Reply
Tue 2 Jul, 2013 01:16 am
Hi,
I live in East Asia; I hope to know how Americans, Europeans, and Britons and the Japanese learn foreign languages. I understand such a question has been asked numerous times, so to be more specific:
1. In British, American, Northern European, German, French, Italian, Japanese etc. high school, what do students do in class to learn a foreign language? Do you, as one who has experienced such a thing, think these methods were useful?
2. For those whose major at university was language-related, what did you actually learn? Did you think the courses were useful?
@WBYeats,
Hello.I live in India.I don't have experience about these things but yes,I shall try to answer your questions because I read a lot of novels written by American/Europeans/Britons authors.
Ans1= The students first learn the alphabets,after that the words and how to make sentences, and finally,the grammar.
@snj,
Thank you~
For example, in India, for those non-native English speakers who are Indians, how do they learn conversational English? Have Indians much chance every day to talk to native English speakers?
For those language majors in foreign countries, is it a rampant problem that undergraduates skip class?
I taught myself to read the French language when i was 13 years old. By the time i was 15 years old, i could read French with almost as much facility as i could read English, my native language. However, i couldn't speak French at all, and much of the idiomatic usage of French was a mystery to me.

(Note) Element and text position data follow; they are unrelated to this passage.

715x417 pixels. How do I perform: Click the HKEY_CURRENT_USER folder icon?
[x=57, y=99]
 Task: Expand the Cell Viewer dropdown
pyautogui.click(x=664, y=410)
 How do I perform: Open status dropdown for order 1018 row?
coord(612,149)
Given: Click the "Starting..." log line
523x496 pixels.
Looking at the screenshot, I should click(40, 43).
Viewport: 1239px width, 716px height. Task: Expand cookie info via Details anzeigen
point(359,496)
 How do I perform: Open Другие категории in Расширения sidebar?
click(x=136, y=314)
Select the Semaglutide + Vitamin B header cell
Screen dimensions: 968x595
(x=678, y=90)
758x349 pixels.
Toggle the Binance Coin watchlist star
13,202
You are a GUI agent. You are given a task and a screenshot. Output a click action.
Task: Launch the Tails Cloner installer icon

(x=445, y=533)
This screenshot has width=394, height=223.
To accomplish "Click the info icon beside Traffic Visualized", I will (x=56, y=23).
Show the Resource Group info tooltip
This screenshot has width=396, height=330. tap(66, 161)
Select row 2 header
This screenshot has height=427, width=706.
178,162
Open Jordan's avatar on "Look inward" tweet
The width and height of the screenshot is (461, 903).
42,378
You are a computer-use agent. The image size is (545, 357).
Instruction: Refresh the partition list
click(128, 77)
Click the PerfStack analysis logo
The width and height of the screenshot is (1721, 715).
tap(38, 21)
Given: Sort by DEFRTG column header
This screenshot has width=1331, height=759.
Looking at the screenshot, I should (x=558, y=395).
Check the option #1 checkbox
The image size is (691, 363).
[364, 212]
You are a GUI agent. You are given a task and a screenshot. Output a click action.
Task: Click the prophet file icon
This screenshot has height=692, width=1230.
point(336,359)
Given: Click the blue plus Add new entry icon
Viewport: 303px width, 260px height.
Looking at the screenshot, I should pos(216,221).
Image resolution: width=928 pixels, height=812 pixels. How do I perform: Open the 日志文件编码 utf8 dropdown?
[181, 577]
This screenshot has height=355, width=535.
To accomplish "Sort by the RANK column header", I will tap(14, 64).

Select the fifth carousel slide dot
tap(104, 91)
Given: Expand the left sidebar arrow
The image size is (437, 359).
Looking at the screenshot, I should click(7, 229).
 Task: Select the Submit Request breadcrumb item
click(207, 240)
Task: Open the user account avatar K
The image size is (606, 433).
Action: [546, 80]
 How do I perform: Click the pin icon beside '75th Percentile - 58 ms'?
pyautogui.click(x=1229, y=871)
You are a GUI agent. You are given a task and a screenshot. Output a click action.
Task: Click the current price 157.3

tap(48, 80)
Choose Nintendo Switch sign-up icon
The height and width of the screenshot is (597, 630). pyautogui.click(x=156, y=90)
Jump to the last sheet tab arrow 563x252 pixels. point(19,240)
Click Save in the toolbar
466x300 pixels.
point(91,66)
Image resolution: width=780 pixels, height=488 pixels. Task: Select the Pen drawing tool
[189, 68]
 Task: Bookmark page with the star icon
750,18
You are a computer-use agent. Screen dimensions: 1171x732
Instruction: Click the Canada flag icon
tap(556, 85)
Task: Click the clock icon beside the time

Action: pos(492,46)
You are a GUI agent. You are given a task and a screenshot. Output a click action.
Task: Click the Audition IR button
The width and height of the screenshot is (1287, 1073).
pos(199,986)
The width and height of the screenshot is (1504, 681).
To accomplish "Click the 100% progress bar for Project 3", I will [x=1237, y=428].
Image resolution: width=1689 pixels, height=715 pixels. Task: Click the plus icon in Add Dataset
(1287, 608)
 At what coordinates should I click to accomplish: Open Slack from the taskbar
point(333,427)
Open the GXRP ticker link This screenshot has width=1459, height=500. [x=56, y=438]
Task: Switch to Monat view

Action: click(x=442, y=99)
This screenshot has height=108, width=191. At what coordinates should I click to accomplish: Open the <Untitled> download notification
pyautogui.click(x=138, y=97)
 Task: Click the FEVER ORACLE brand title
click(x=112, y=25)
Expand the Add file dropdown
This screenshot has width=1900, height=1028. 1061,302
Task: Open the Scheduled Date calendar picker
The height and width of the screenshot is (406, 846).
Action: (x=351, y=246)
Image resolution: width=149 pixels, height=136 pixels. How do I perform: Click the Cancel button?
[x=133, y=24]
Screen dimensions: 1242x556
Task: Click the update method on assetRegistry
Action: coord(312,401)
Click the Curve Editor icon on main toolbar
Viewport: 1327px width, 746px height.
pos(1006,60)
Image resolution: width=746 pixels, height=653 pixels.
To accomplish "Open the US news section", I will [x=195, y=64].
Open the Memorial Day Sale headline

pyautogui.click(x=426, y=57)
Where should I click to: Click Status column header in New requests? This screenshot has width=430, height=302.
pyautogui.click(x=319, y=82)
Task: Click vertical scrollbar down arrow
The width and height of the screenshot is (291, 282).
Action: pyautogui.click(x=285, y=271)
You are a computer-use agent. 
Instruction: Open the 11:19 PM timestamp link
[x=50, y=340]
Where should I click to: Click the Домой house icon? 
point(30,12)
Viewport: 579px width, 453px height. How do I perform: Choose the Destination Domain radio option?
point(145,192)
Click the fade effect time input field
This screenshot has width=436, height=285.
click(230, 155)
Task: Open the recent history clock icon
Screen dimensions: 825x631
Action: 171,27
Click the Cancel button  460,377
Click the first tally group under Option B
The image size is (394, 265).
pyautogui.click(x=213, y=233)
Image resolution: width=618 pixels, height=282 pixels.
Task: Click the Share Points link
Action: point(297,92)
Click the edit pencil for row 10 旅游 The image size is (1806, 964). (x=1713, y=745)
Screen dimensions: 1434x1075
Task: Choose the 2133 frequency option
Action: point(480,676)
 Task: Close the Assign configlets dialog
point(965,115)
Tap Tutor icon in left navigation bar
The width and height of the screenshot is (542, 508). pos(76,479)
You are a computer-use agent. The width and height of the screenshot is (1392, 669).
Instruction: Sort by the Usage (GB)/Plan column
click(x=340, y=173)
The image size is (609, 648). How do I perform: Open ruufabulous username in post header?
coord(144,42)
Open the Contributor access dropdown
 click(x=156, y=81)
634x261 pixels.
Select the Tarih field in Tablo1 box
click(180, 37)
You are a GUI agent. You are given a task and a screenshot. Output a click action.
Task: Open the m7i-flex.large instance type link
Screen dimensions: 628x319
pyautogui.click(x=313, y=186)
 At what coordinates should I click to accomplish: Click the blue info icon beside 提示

In schools, and especially in universities, foreign language learning is aided by what are known as language laboratories. One goes to such a place and listens to recordings of the language being spoken, and is expected to repeat what one hears. This is accompanied by a text from which the student can read, or a display on the screen of a computer, which the student would also read which listening and repeating what one hears.
I found reading plays to be of great value because authors tend to, or at least attempt to, display the language as it is spoken by native speakers. Their intended audience is the native speaker. Although sometimes (perhaps often?) stilted, the language used in plays is the spoken language, or a close approximation of the spoken language. One doesn't get voici la plume de ma tante in plays (that's a joke on how French is badly taught to native speakers of English).
In end, however, the way to learn a language effectively is to use it. I learned more about speaking French in a few years with African speakers of French than i did in any number of years of classroom study. Of course, it left me speaking an African idiom of French (for those friends of mine, French was their first European language--they were all native speakers of their respective tribal languages). I took the Foreign Service Institute test in the course of a study of language ability evaluation by the U. S. State Department. I scored very well--at that time, French was more my daily language that English was. However, in their evaluation of the tape recordings of my test interview, the staff at the Foreign Service Institution rather smugly stated that the "student" was an African. That didn't happen to be true.
Finally, using the language on a regular basis matters a great deal. I lived and worked with those Africans and took that test more than thirty years ago. I no longer use French in my every day life, and haven't done so for most of the last thirty years. I find that my ability to properly speak French, and to understand it when spoken has eroded a great deal. I still can read French with almost as much facility as i do English, as has been true for almost 50 years since i first set out to learn the language. Reading and writing are far different things than speaking and understanding.
Thank you, Setan~ It's a very interesting account~
For language undergraduates in Europe, America, the UK etc. do they need to attend lectures and tutorials? If yes, need they take attendance?